Sshxh commented 2 years ago

The environment of this project is too difficult to configure. After reconfiguration many times, some inexplicable errors will still be reported. In install.mad, the code to install torch-nightly will report an error. Installing torch will report “module 'torch._six' has no attribute'PY3' ”error. I hope you package the environment on the network disk, and then put a link. Or give a feasible installation tutorial. Thank you and look forward to your reply.

My friend, can you pack the environment that you have successfully run before? I have tried for a long time but failed. Thank you for your trouble

wsjxdy commented 2 years ago

@Sshxh The environments I am using are: torch: 1.3.1 (Regular version, not nightly version) torchvision: 0.2.2 CUDA: 10.1.243 gcc: 7.5.0 python: 3.6.10 yacs: 0.1.7 It can work well on my computer(Titanxp). Hope my reply can help you!

YuQianzi commented 1 year ago

@wsjxdy hi, have you understood how to train the model? could you please give me a complete training step like:

Base 19

python tools/train_net.py --num-gpus 4 --config-file ./configs/PascalVOC-Detection/iOD/base_19.yaml SOLVER.IMS_PER_BATCH 8 SOLVER.BASE_LR 0.005

19 + 1

sleep 10 python tools/train_net.py --num-gpus 4 --config-file ./configs/PascalVOC-Detection/iOD/19_p_1.yaml SOLVER.IMS_PER_BATCH 8 SOLVER.BASE_LR 0.005

19 + 1 _ ft

sleep 10 python tools/train_net.py --num-gpus 4 --config-file ./configs/PascalVOC-Detection/iOD/ft_19_p_1.yaml SOLVER.IMS_PER_BATCH 8 SOLVER.BASE_LR 0.005

I have no idea what to do when I finish the training step: python tools/train_first_step.py --config-file ./configs/e2e_faster_rcnn_R_50_C4_1x.yaml

YuQianzi commented 1 year ago

@wsjxdy should i just run the command: python train_incremental.py ?

CanPeng123 commented 1 year ago

Hi,

If you want to run the first step (base step), you need to use train_first_step.py and config file e2e_faster_rcnn_R_50_C4_1x.yaml. The config file e2e_faster_rcnn_R_50_C4_1x.yaml shows how to run the base step with 15 classes.

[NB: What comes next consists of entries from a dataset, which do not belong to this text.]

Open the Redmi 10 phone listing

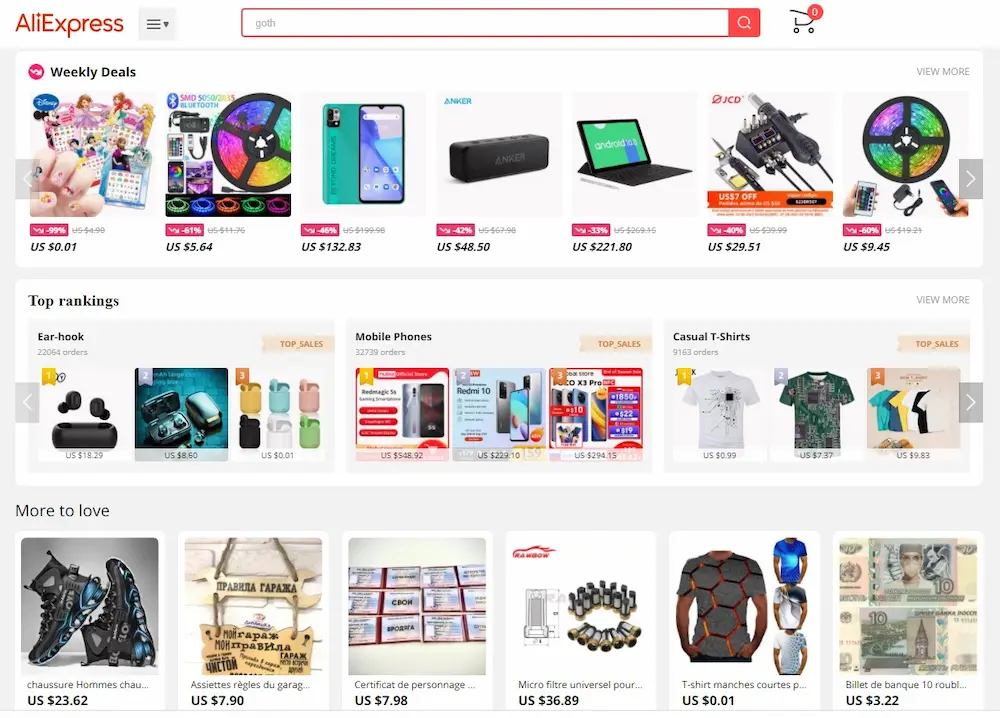click(x=499, y=414)
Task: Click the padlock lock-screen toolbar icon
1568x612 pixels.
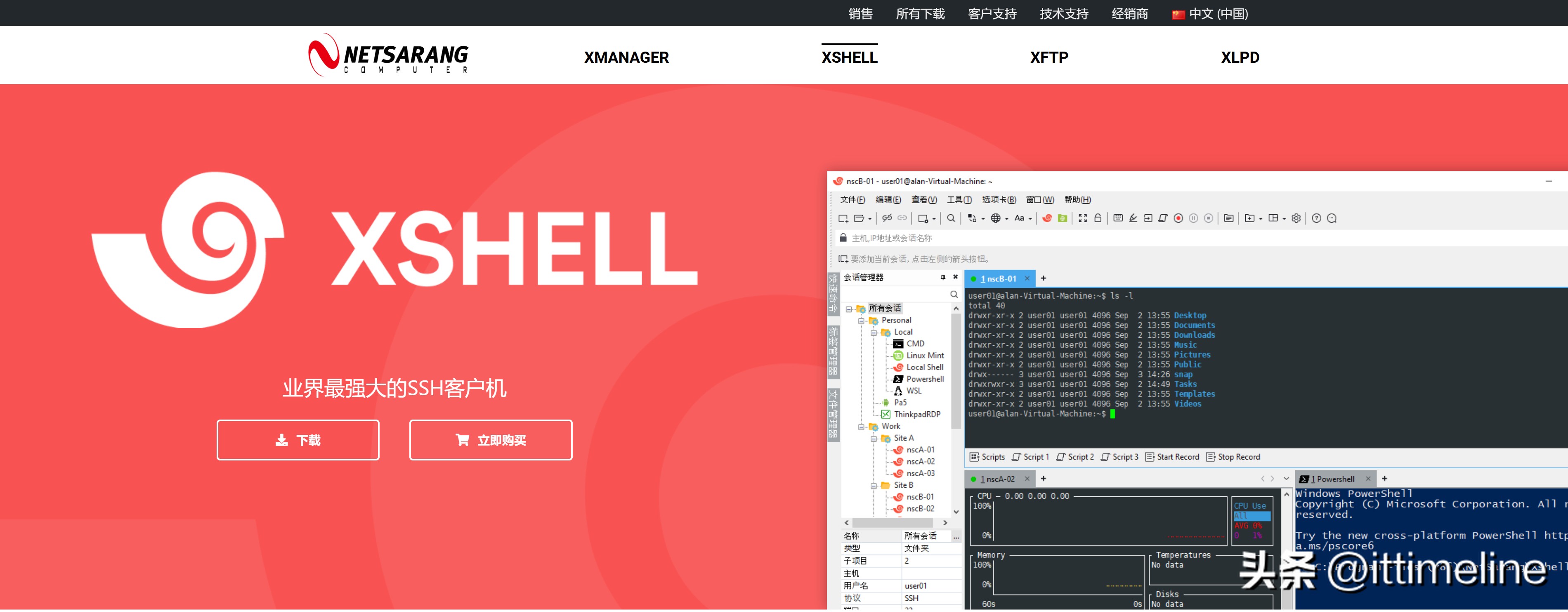Action: pyautogui.click(x=1098, y=218)
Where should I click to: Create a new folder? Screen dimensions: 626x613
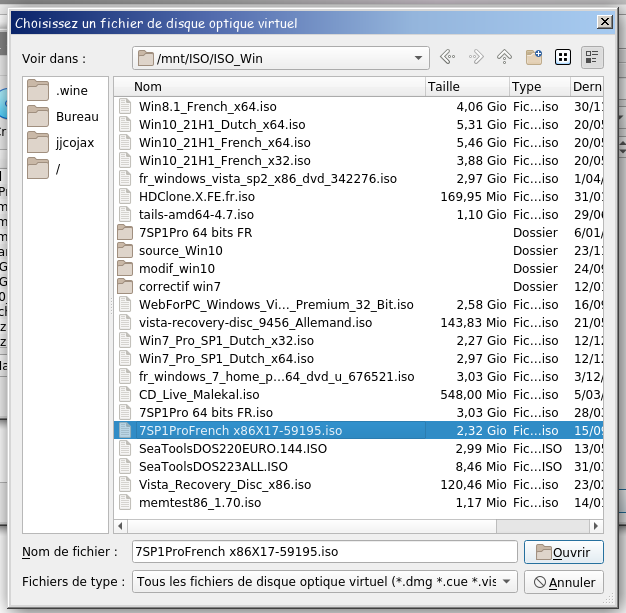(x=534, y=57)
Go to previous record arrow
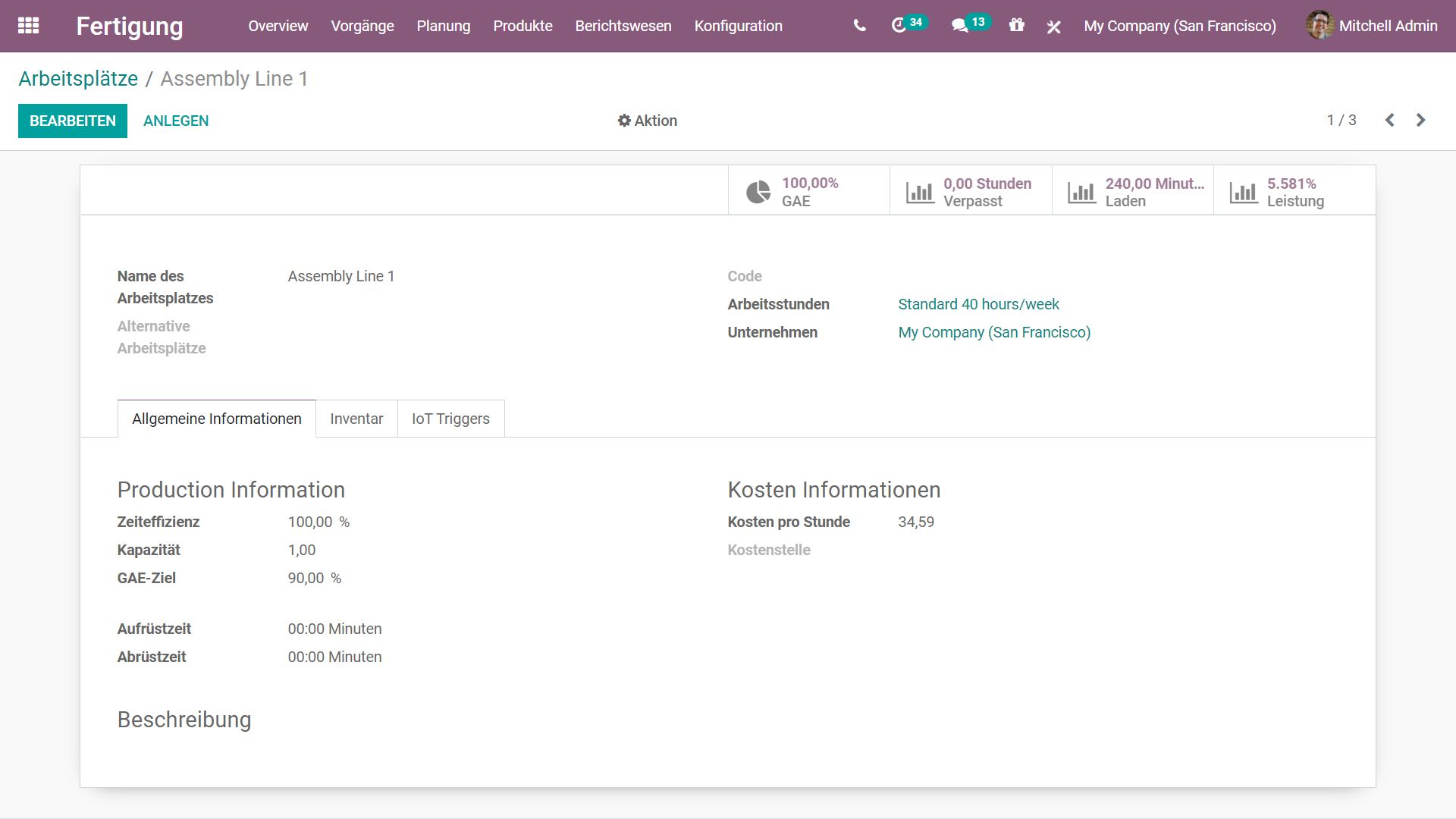Image resolution: width=1456 pixels, height=819 pixels. 1389,121
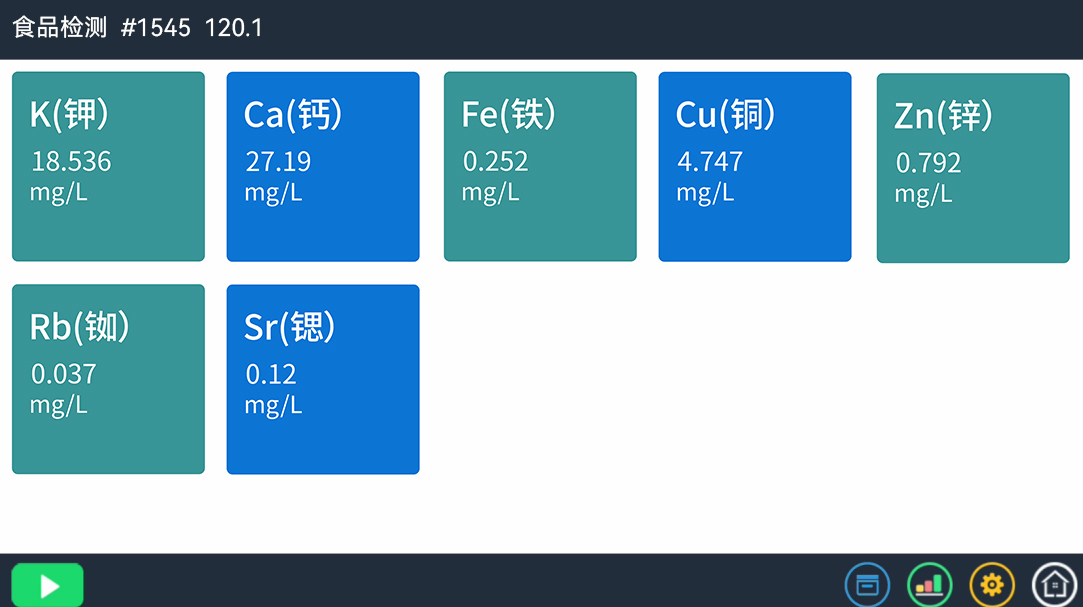Viewport: 1083px width, 607px height.
Task: Click the 食品检测 title text
Action: 59,27
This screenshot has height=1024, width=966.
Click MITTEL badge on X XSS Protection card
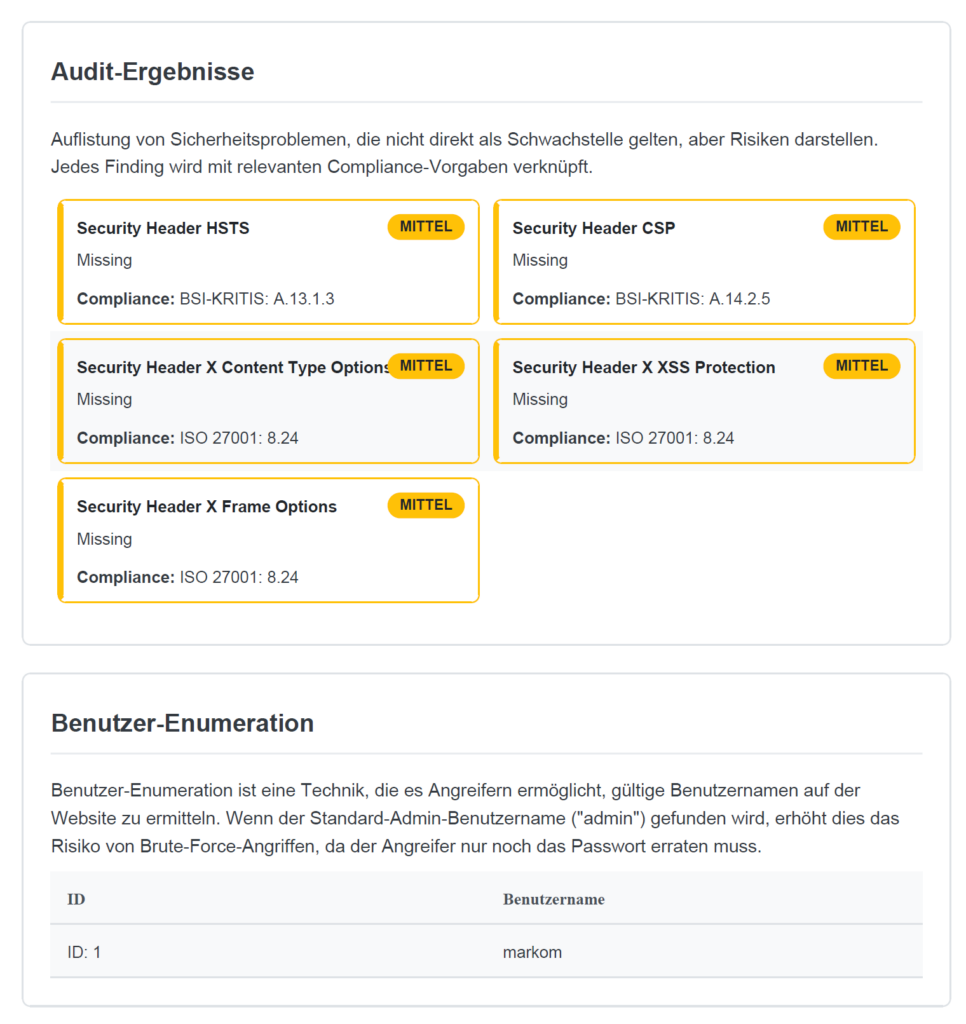point(861,366)
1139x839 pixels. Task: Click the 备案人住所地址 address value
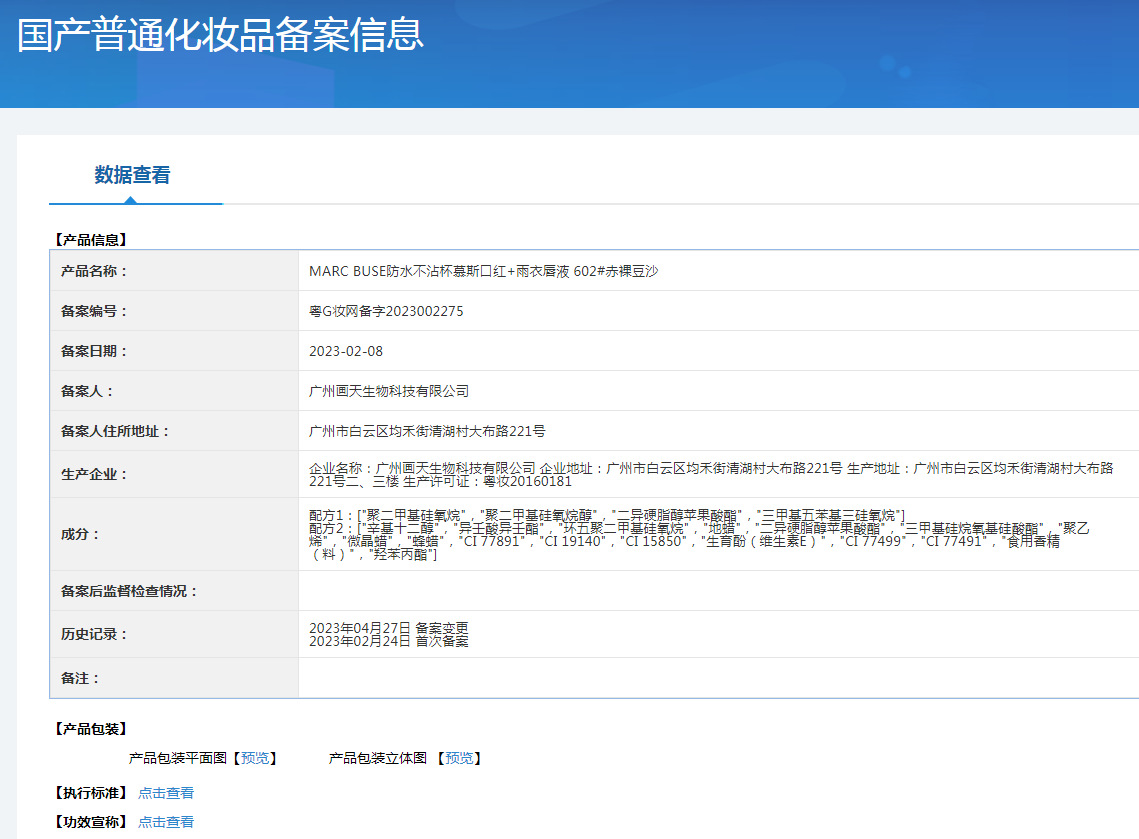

If you want to run the following incremental steps, you need to use train_incremental.py and both the config files e2e_faster_rcnn_R_50_C4_1x_Source_model.yaml and e2e_faster_rcnn_R_50_C4_1x_Target_model.yaml. e2e_faster_rcnn_R_50_C4_1x_Source_model.yaml for the source model and e2e_faster_rcnn_R_50_C4_1x_Target_model.yaml for the target model. These config files show how to run the incremental step for the 10 + 10 setting.

Please remember to always change NUM_CLASSES, NAME_OLD_CLASSES, NAME_NEW_CLASSES, and NAME_EXCLUDED_CLASSES for different incremental settings on the config files.

Hope this can clarify your confusion.